Who’s the creator “JC Shakespeare”? – Terence Eden’s Weblog
Knowledge graphs are tricky beasts to create. Trying to extract semantic metadata from documents is a gargantuan task. Mix them together and you have a recipe for disaster.
While yak-shaving for my MSc, I found an interesting looking research paper authored by one JC Shakespeare.
As you can probably tell from that snippet, there is something a bit hinkey going on here. Here’s the page that Google Scholar has scraped:
It’s pretty easy to see what has happened here.
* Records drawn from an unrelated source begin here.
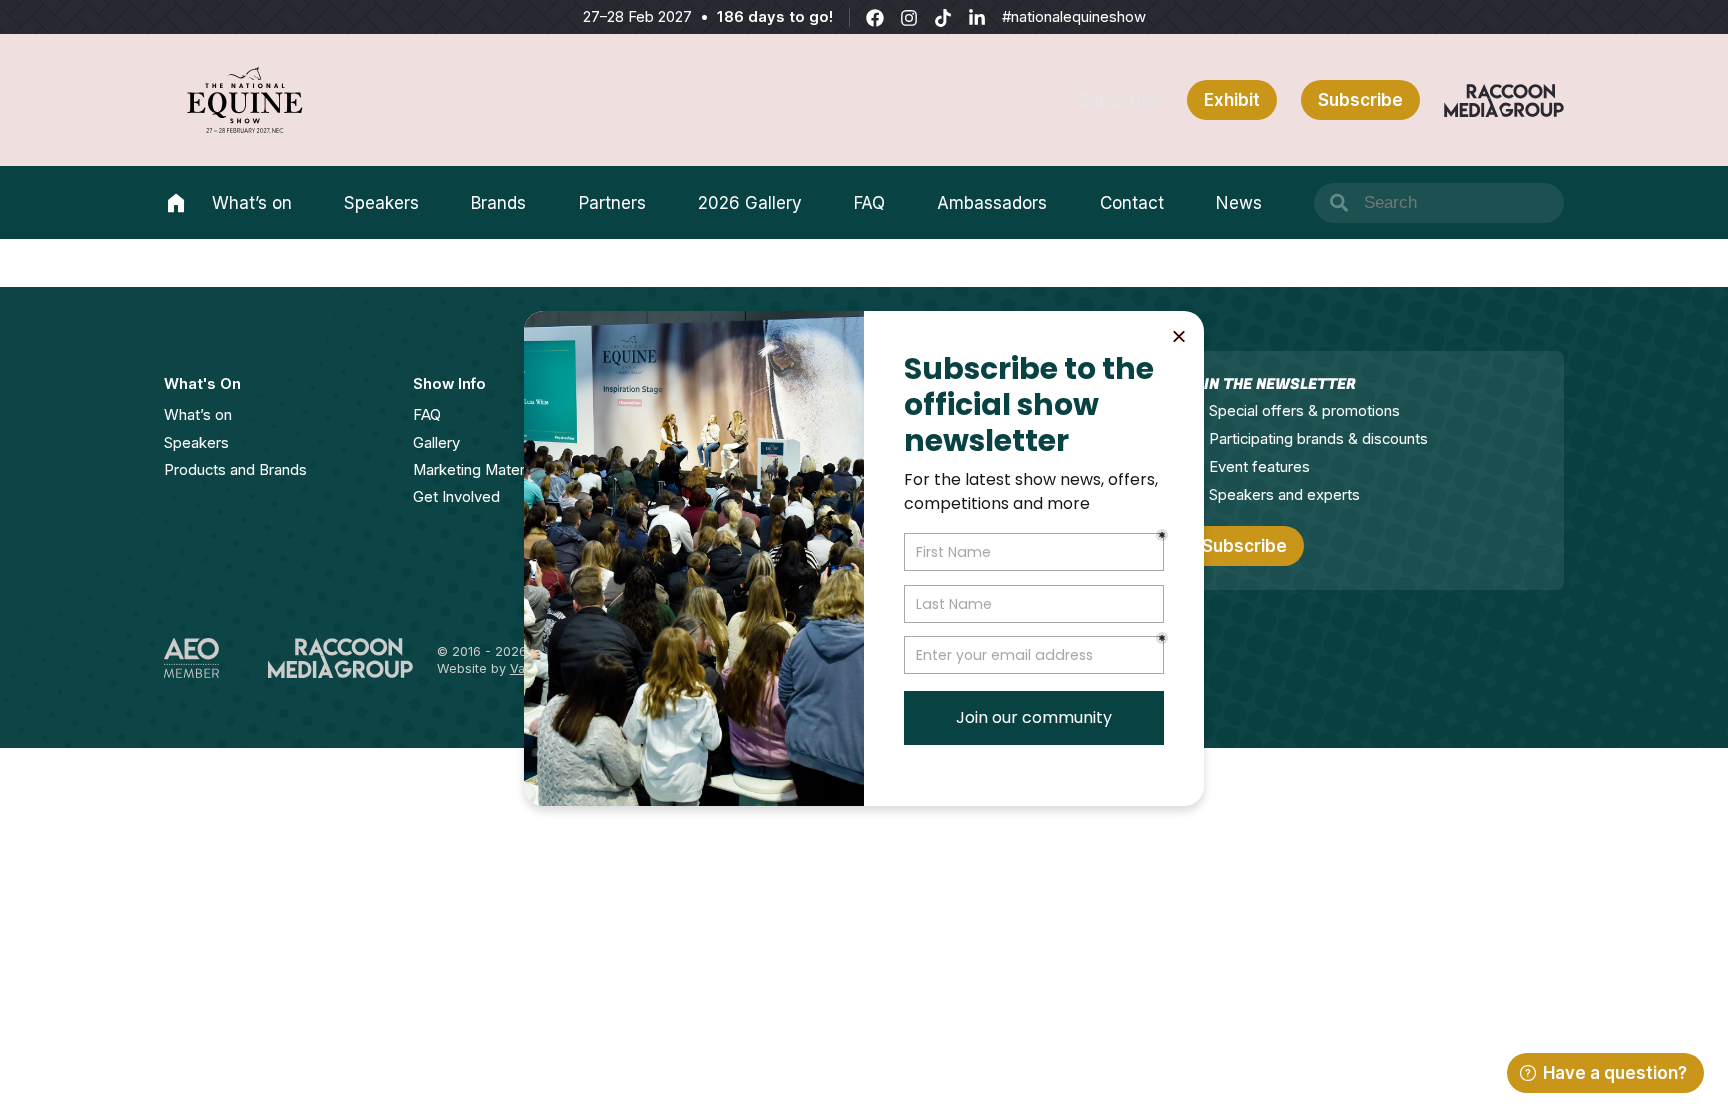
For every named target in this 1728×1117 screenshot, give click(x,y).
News (1239, 203)
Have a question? (1615, 1073)
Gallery (436, 443)
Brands (498, 203)
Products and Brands (235, 470)
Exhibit (1232, 100)
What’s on (252, 203)
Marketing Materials (480, 470)
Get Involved (456, 497)
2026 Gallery (750, 203)
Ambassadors (992, 203)
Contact (1132, 203)
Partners (612, 203)
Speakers (381, 203)
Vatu (523, 668)
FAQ (869, 203)
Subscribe (1120, 100)
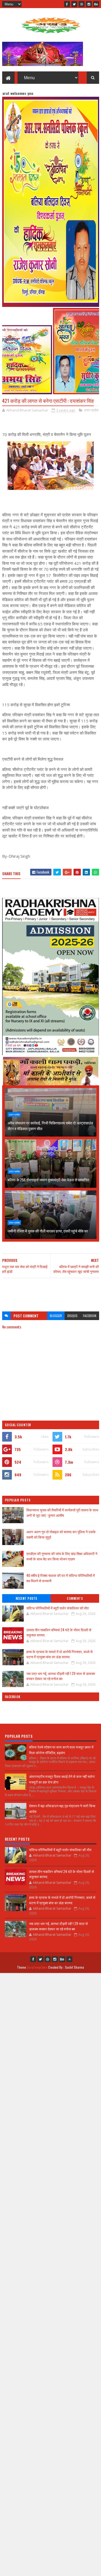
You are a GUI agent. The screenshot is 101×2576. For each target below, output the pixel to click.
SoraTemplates (37, 1967)
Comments (75, 1598)
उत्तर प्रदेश (91, 410)
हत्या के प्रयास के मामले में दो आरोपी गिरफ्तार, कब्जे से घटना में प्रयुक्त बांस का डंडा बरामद (59, 1654)
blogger (56, 1315)
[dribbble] (82, 4)
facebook (89, 1315)
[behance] (96, 4)
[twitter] (74, 4)
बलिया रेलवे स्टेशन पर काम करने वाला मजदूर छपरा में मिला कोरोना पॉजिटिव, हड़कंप (61, 1749)
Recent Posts (26, 1598)
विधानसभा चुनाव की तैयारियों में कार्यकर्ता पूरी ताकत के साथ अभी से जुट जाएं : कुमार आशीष (62, 1512)
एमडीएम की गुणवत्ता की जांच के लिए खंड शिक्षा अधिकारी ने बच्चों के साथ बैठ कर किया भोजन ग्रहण (61, 1556)
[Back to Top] (69, 1959)
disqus (72, 1315)
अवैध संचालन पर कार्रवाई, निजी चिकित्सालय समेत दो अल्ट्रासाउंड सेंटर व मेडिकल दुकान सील (50, 1125)
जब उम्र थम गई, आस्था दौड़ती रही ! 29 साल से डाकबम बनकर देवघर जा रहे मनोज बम (60, 1676)
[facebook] (67, 4)
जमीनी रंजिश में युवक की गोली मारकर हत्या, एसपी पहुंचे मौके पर (48, 1231)
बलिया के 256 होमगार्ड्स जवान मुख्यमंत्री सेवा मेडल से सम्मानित (48, 1179)
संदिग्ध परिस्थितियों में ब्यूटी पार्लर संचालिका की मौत (57, 1608)
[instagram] (89, 4)
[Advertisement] (50, 1292)
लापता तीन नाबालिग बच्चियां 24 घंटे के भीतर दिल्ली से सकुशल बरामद (58, 1632)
The algorithm (whether via simple AI or complex regular expression) “knows” that a typical surname followed by a comma followed by a typical given name is almost certainly a reference.
And so “JC Shakespeare” becomes the author of a delightfully diverse set of papers.
Of course, Julius Caesar isn’t the only play which gets picked up in this way:
Remember, AI is a great tool. It can be remarkably quick at drawing nearly correct conclusions from a diverse data set. When talking about AI, we usually discuss false positives and false negatives. But we also need to ask “is this the sort of mistake a human would make?”
As it happens, Google has been making this class of mistakes for a few years:
Google Scholar has parsed this cafeteria lunch menu as an author list, and it’s delightful pic.twitter.com/jobE6Z7bpI
— Alex Klotz (@AlexanderRKlotz) April 21, 2020